Heath Hatch has been using the tablet PC to teach physics to both large and small classes for the past four years.  He has also used the tablet PC for online teaching.   For this seminar, he will describe some techniques that have proved successful and discuss other approaches that haven't worked as well as hoped when using the tablet PC as a teaching tool.  Information about added software that can be used to enhance the lecture, both in class and online, will be presented.   The tablet PC is like having the best of both worlds: a chalkboard and modern technology together in one clean package!

 

 

December 4

 

Ian Beatty

Physics Education Research Group

Scientific Reasoning Research Institute

University of Massachusetts

 

“Teacher Learning of Technology-Enhanced Formative Assessment: A research

project involving secondary school science and math classroom response

systems and teacher professional development”

 

Experience and research show that "classroom response system" technology such as InterWrite PRS can be very powerful for supporting student-centered instruction, formative assessment, and teacher change -- when used skillfully in the service of good pedagogy.
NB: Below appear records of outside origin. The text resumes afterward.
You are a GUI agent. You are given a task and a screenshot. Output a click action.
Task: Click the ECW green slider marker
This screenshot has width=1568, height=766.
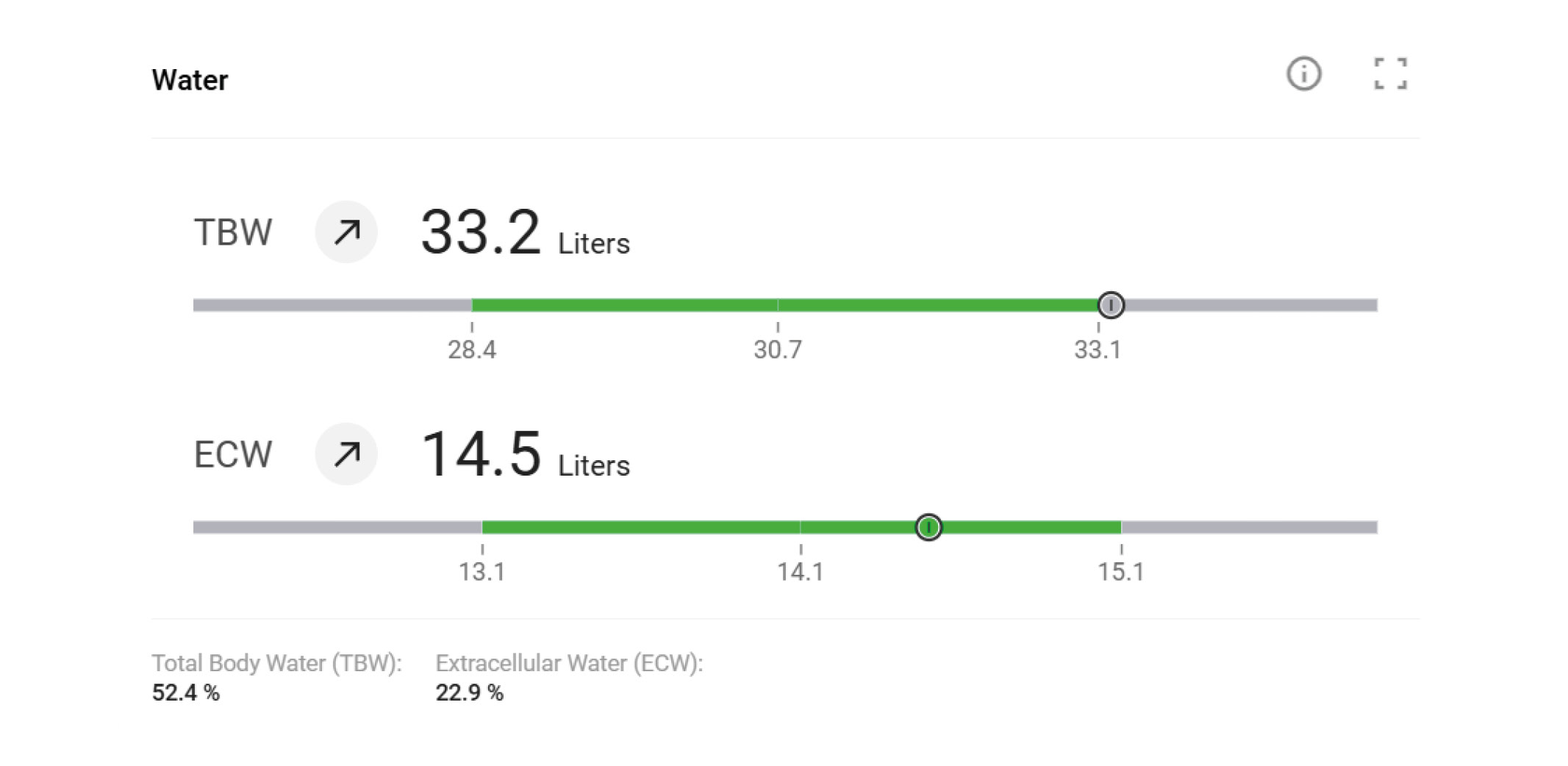(929, 527)
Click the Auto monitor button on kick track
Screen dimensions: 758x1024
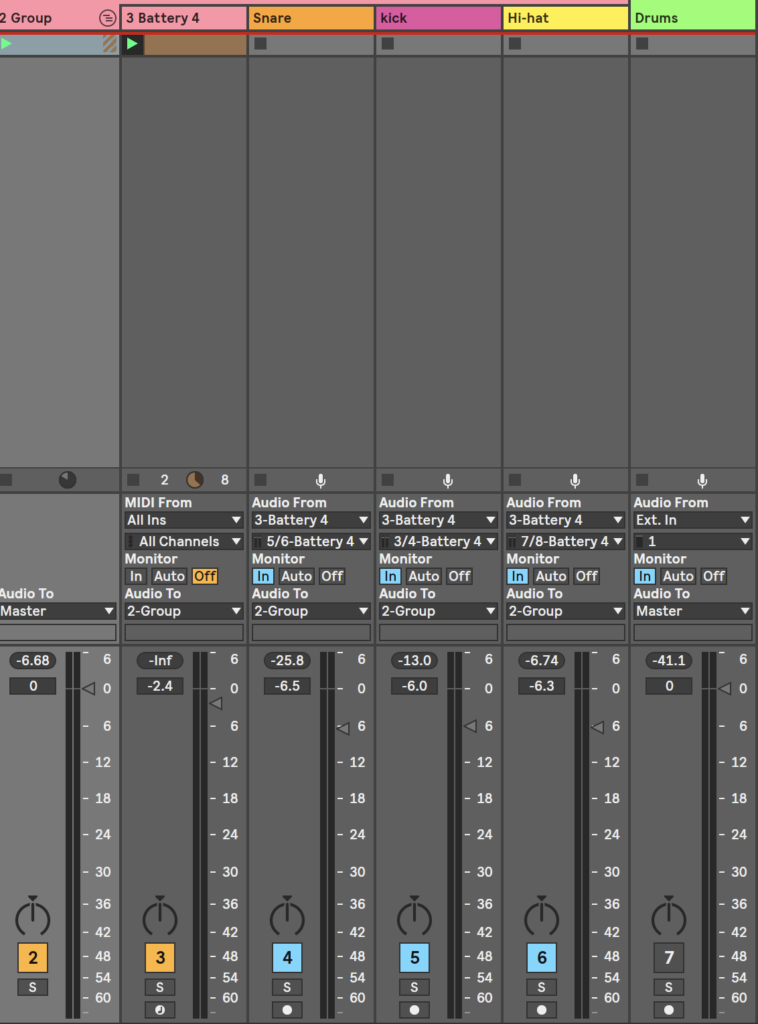423,576
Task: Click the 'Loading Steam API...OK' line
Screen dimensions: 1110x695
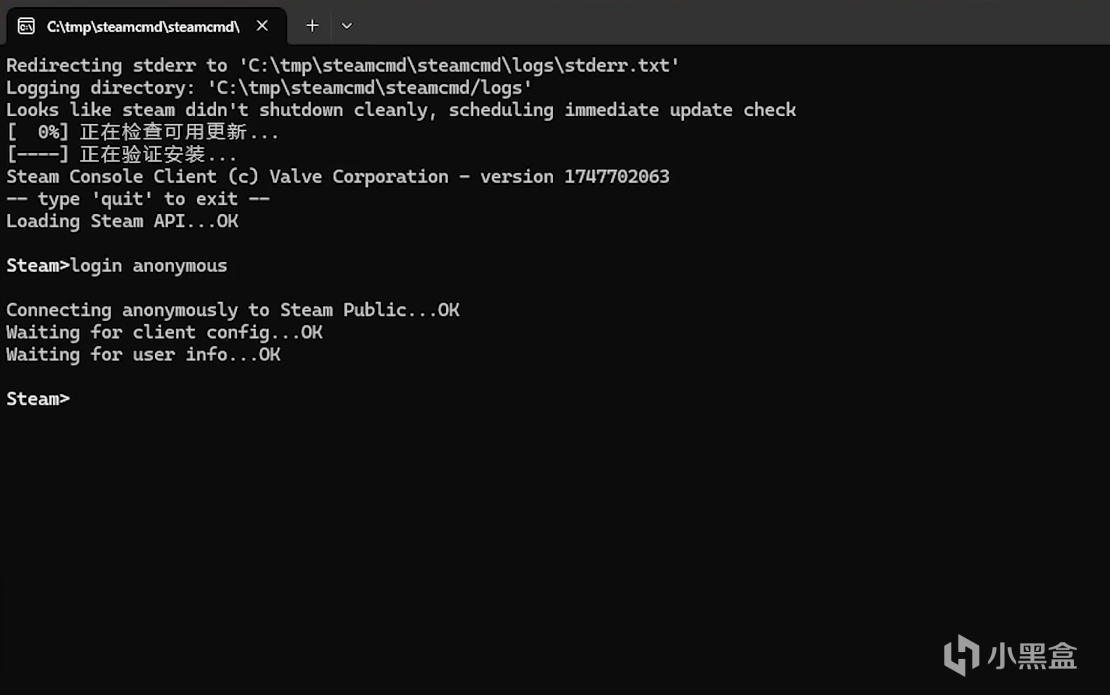Action: (122, 222)
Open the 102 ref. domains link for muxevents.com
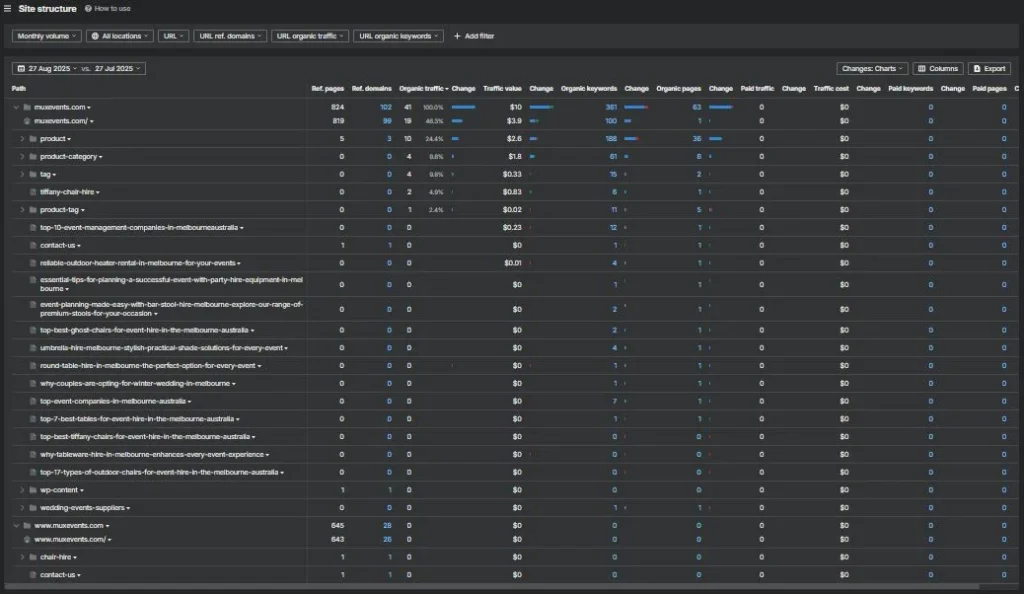1024x594 pixels. (x=386, y=107)
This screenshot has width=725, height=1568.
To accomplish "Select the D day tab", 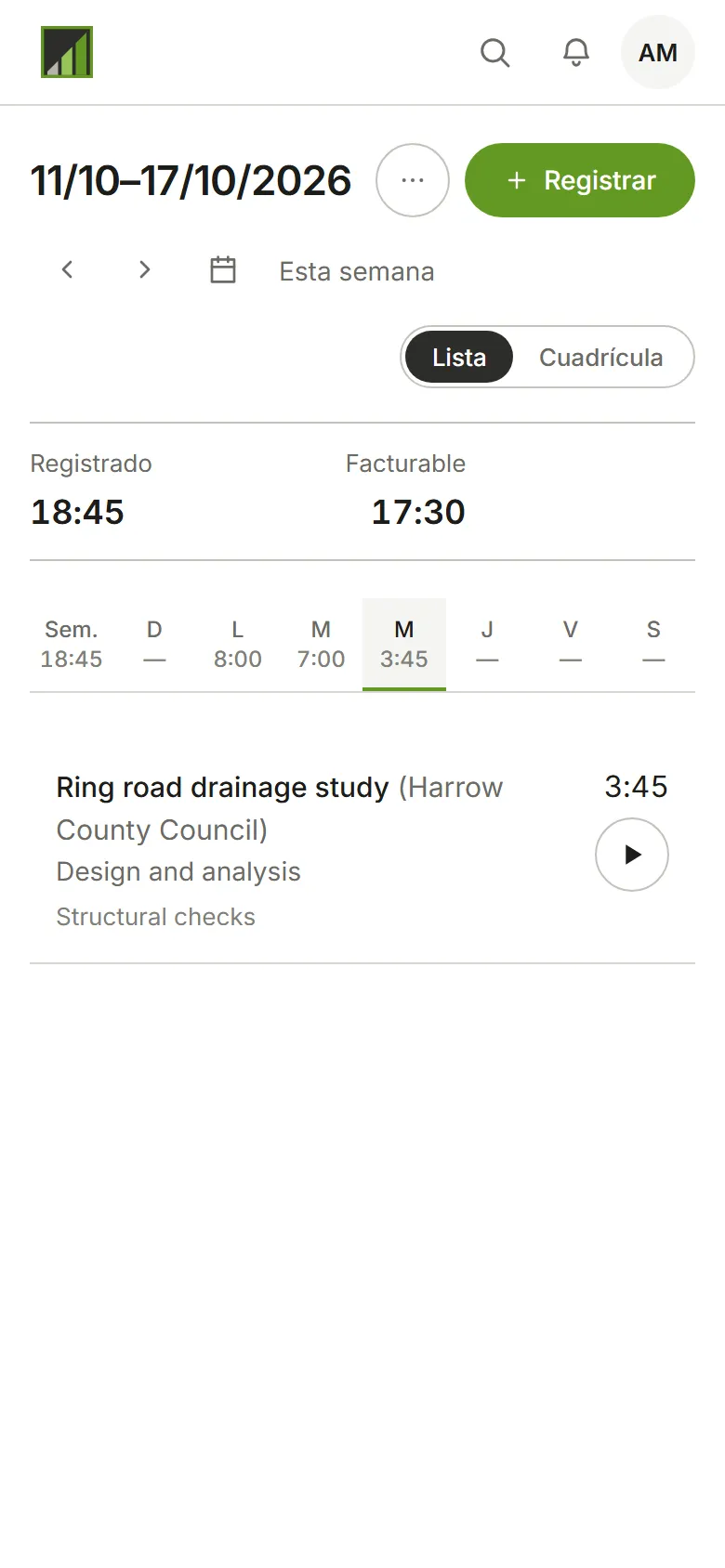I will click(x=154, y=645).
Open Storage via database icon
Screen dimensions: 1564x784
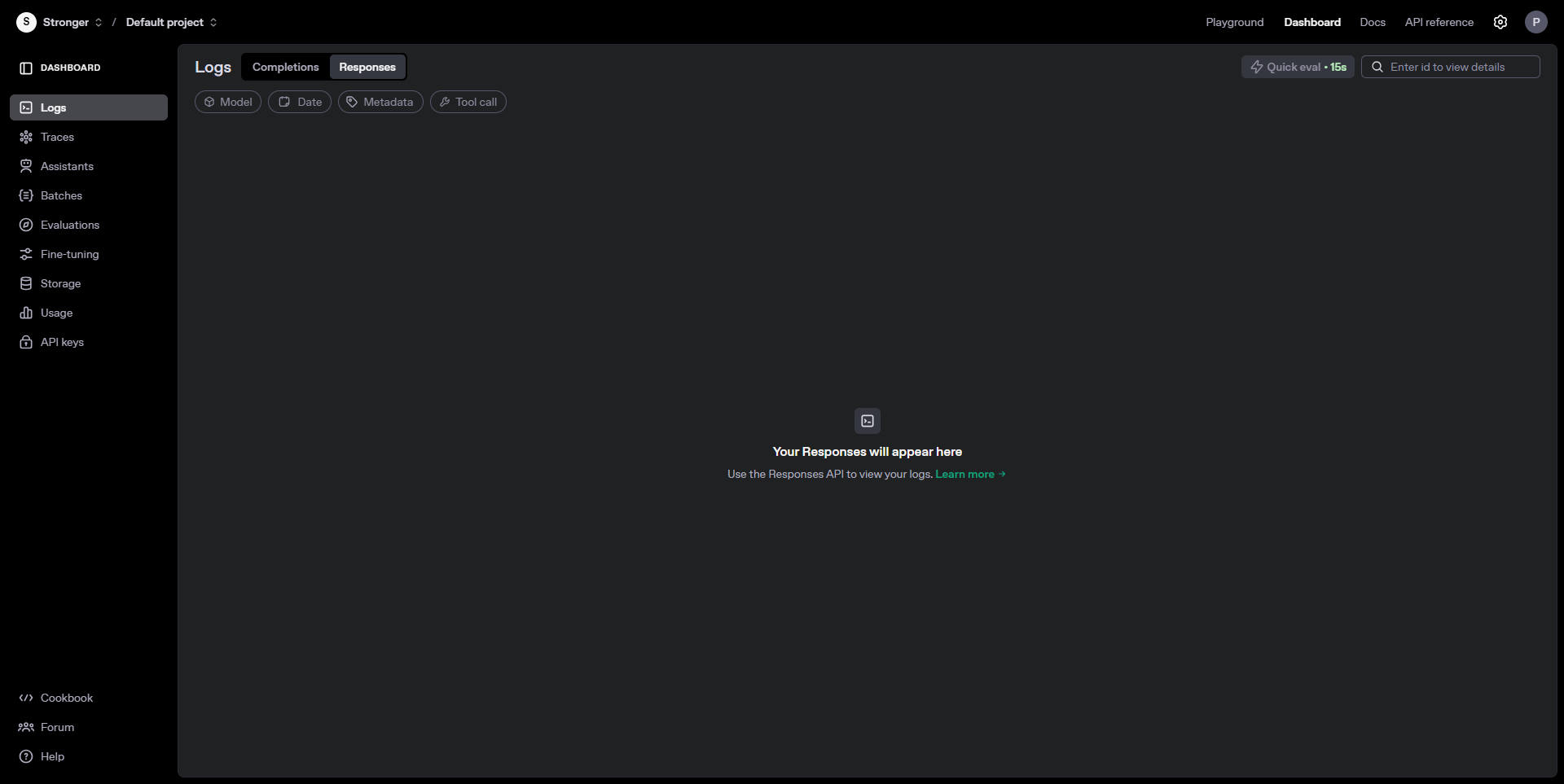tap(26, 283)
It also shows that for most teachers, learning to use the technology and pedagogy is a challenging and slow process. SRRI members are currently half-way through a five year NSF-funded project in which we give PRS sets to teachers at three area schools, provide an intensive and long-running professional development program to help participants learn to use them effectively, and study the details of how they learn, adapt to, and personalize the approach. We'll introduce the technology and pedagogy with a hands-on demonstration, and share some of the things we're learning from our participating teachers.